• _Exercise data_:
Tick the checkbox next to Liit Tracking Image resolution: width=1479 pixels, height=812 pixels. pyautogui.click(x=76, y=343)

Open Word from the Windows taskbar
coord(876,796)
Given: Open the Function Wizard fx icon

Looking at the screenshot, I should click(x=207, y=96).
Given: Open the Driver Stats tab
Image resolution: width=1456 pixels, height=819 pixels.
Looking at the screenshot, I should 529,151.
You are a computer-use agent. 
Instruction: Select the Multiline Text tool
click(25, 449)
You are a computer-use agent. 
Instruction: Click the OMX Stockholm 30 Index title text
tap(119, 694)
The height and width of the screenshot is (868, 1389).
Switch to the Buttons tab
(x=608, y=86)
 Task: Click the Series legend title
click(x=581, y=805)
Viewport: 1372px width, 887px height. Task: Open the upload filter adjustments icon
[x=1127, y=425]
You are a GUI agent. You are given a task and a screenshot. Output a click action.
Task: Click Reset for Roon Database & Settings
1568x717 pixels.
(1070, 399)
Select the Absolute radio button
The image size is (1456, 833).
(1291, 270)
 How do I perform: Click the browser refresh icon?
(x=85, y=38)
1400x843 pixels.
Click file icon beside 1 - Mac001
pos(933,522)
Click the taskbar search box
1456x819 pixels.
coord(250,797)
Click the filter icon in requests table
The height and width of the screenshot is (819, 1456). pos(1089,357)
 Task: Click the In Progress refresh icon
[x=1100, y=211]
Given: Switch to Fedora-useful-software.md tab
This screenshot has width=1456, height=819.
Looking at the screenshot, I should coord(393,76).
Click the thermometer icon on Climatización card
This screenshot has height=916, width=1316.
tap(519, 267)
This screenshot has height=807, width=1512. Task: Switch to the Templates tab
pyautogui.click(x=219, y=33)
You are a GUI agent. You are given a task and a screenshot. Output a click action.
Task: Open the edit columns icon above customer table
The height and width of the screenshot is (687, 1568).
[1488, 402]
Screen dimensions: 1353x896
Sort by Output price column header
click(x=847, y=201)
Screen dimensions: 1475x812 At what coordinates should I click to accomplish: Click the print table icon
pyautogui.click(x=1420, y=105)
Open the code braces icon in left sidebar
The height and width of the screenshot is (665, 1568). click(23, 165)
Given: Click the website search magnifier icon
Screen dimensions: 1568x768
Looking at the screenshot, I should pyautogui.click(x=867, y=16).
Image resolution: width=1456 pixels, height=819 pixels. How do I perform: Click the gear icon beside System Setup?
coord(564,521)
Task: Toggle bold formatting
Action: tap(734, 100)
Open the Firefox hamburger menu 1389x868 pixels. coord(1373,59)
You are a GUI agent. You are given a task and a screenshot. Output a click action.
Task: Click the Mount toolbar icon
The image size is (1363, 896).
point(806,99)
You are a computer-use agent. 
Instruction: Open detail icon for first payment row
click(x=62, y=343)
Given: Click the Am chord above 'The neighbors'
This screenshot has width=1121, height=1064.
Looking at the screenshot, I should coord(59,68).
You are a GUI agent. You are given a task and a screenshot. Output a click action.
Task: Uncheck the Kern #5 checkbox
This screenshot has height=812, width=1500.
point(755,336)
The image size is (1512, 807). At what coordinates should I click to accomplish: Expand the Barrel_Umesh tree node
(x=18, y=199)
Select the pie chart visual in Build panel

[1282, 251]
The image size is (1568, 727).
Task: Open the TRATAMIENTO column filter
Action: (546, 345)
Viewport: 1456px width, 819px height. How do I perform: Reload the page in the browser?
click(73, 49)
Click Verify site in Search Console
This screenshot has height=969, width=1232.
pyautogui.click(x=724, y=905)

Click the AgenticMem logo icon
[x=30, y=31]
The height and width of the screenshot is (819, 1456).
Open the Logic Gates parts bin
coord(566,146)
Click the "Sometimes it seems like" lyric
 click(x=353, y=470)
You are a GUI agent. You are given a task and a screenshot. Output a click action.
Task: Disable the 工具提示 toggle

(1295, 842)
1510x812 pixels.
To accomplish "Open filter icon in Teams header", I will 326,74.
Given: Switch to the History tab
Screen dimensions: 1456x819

• _Your task_: Read through the entries, then copy every line where the string "above" is found.

• _Result of this task_:
Task: Open the edit columns icon above customer table
Given: Click the Am chord above 'The neighbors'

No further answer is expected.